Rencontre avec le claveciniste Jean-Luc Ho

Musique Baroque à Avignon : Bonjour Jean-Luc Ho et merci de nous accorder cette interview. Comment avez-vous découvert votre instrument ?

Jean-Luc Ho : C’était pendant mes vacances d’été où je suis tombé sur une affiche annonçant un concert d’orgue gratuit. Curieux, mes parents m’y ont conduit et cela m’a bouleversé : j’ai voulu m’inscrire au Conservatoire pour apprendre à en jouer. Cependant, à cette époque, l’orgue était difficilement accessible aux enfants ; j’ai donc commencé par le clavecin (que je n’ai jamais cessé de jouer !). Aujourd’hui, j’ai rattrapé le temps perdu et joue des deux instruments. (rires)M.B.A. : Y a-t-il une période spécifique du Baroque que vous appréciez particulièrement ?

J.L.H. : De la même manière qu’il m’est impossible de préférer les frites et d’oublier le riz, la purée, les pâtes… je ne pourrais pas choisir une période spécifique du baroque. Je vis avec la musique virginaliste de la période élisabéthaine, les messes d’orgue de la fin du Grand Siècle, les pièces de maturité de Johann Sebastian Bach, l’école flamande de clavier… Je joue également de l’orgue et du clavicorde. C’est comme parler plusieurs langues ou vivre dans différents mondes. Je crois que tous me sont indispensables, même si mes périodes de travail me permettent de me focaliser sur l’un d’entre eux.M.B.A. : Parallèlement à votre carrière, vous enseignez régulièrement dans de nombreuses institutions telles que le CNSM de Paris, la Fondation Royaumont, ou encore l’Académie de clavecin de Valenciennes. Avez-vous des philosophies pédagogiques spécifiques que vous appliquez dans vos cours ? Comment inspirez-vous vos élèves à développer leur passion pour le clavecin ?

J.L.H. : Je rappelle que le travail de l’expression et de la beauté dépend du désir, de la stimulation de l’imagination, de la maîtrise des techniques et connaissances, mais aussi d’un goût et d’une culture qui font naître des idées. En conséquence, j’apprends à aimer et essaie de donner l’envie d’avoir envie.M.B.A. : Ce dimanche 11 février, vous interpréterez le programme « Magiciennes Baroques » avec la mezzo-soprano Lucile Richardot. Hormis les pièces vocales, comment avez-vous choisi les pièces de clavecin solo ?

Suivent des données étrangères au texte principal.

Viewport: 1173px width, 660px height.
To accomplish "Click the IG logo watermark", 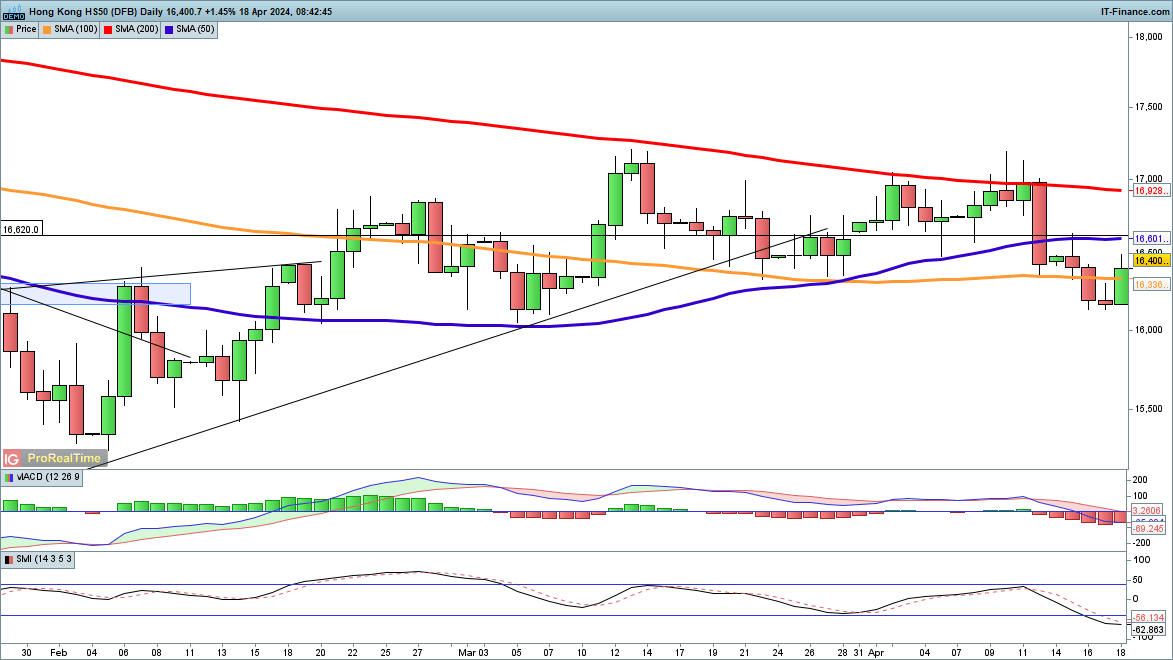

J.L.H. : Ce sont des pièces de tempérament qui prolongent l’action du discours par leurs écritures riches en couleurs et qui dégagent de grands moments de caractère. Elles ont donc été choisies pour amplifier l’atmosphère si prenante que véhicule Lucile, lors des pièces chantées.M.B.A. : Étant donné que les pièces vocales ont été écrites pour orchestre, vous avez dû réduire certaines pièces pour voix et clavecin. Que cherchez-vous à mettre en valeur ?

J.L.H. : Même si le clavecin ne peut reproduire le timbre et la puissance d’un orchestre, je cherche à imiter la texture riche et colorée de la formation tout en préservant l’authenticité de l’instrument.M.B.A. : Quels sont vos projets artistiques ?

J.L.H. : 2024 sera autant une année de découvertes que de retrouvailles et d’aboutissements. Les découvertes seront liées à des instruments que j’ai commandés, fait restaurer, ou dont j’accompagne la construction et qui verront le jour : une copie du clavecin anglais le plus ancien conservé datant de la fin du XVIe siècle, un clavecin andalou des années 1730 ou encore un clavecin anglais de la même époque. Tous ces instruments ont une sonorité, des caractéristiques de facture, des techniques de jeu et une approche du répertoire que nous ne connaissons pas aujourd’hui. Je compte sur eux pour nous bousculer ! 

Par ailleurs, l’aboutissement d’un travail en musique de chambre consacré aux Nations de Couperin, que nous promenons depuis 2018 avec quelques amis, sera enregistré. Je travaille aussi à la finalisation d’un coffret Bach où L’Art de la fugue, capté à l’orgue en 2019, viendra compléter l’Offrande Musicale jouée par l’ensemble « Le Petit Trianon » en 2022. Depuis 5 ans, je me suis passionné pour la question flamande (autant pour les instruments que les compositeurs) et vais enregistrer deux disques en solo en ce sens.